No primeiro trimestre de 2026, a economia nacional registou um crescimento de 5,3%, um desempenho que tem contribuído directamente para a maior criação de postos de trabalho, especialmente para os jovens. A informação foi avançada nesta terça-feira, na província de Icolo e Bengo, na Zona Económica Especial (ZEE), onde decorre a FILDA até 26 de Julho, sob o lema “Produzir e inovar localmente, vencer globalmente”.
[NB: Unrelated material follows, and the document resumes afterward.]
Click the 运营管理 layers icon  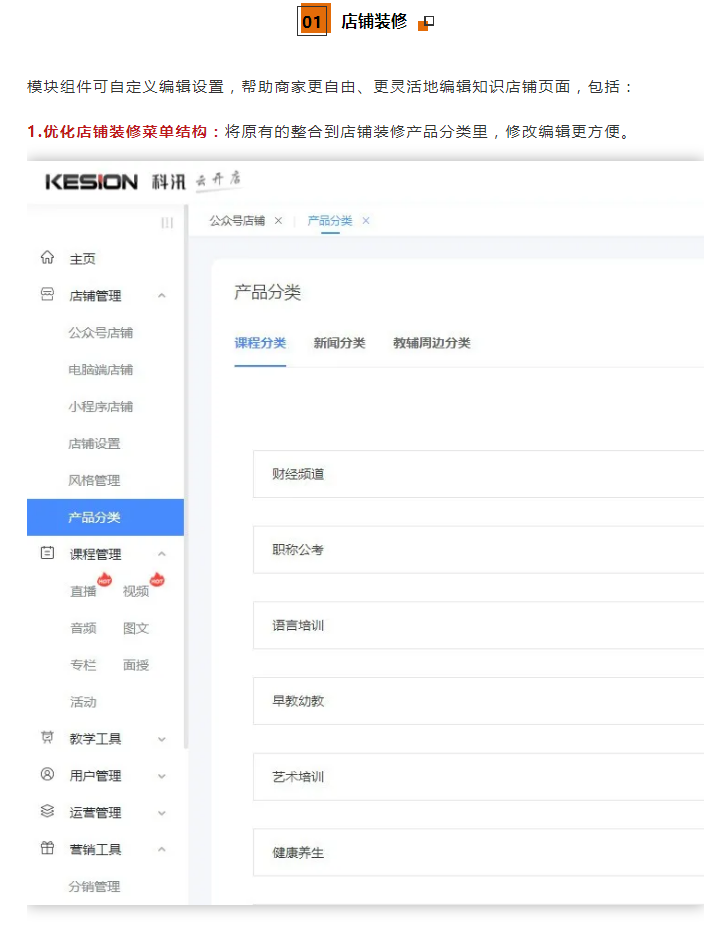click(47, 812)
Segundo o governante, o crescimento registado no primeiro trimestre deste ano reflecte-se positivamente na dinâmica do mercado de trabalho. “Estes números demonstram que, quando criamos as condições adequadas para o investimento e para a iniciativa empresarial, os benefícios chegam às famílias e às comunidades”, sublinhou José de Lima Massano.

O ministro garantiu que o Executivo continuará a aprofundar as reformas, preservar a estabilidade macroeconómica e melhorar o ambiente de negócios para atrair mais investimento.

“Esperamos que o sector privado continue, igualmente, a cumprir a sua missão de investir, inovar, produzir, exportar e criar empregos”, apelou.

Parceria entre Estado e sector privado

A 41.ª edição da FILDA consolida-se como o principal espaço de encontro entre empresas nacionais e internacionais, reflectindo a evolução da economia angolana e a crescente confiança dos investidores.

Ao longo de mais de quatro décadas, o certame tornou-se uma montra da vitalidade do sector privado nacional e da capacidade do País em afirmar-se na região.

José de Lima Massano saudou os expositores nacionais e estrangeiros presentes, considerando a sua participação como “uma demonstração inequívoca da confiança na economia angolana” e na contribuição para o reforço das relações comerciais, do investimento e da inovação.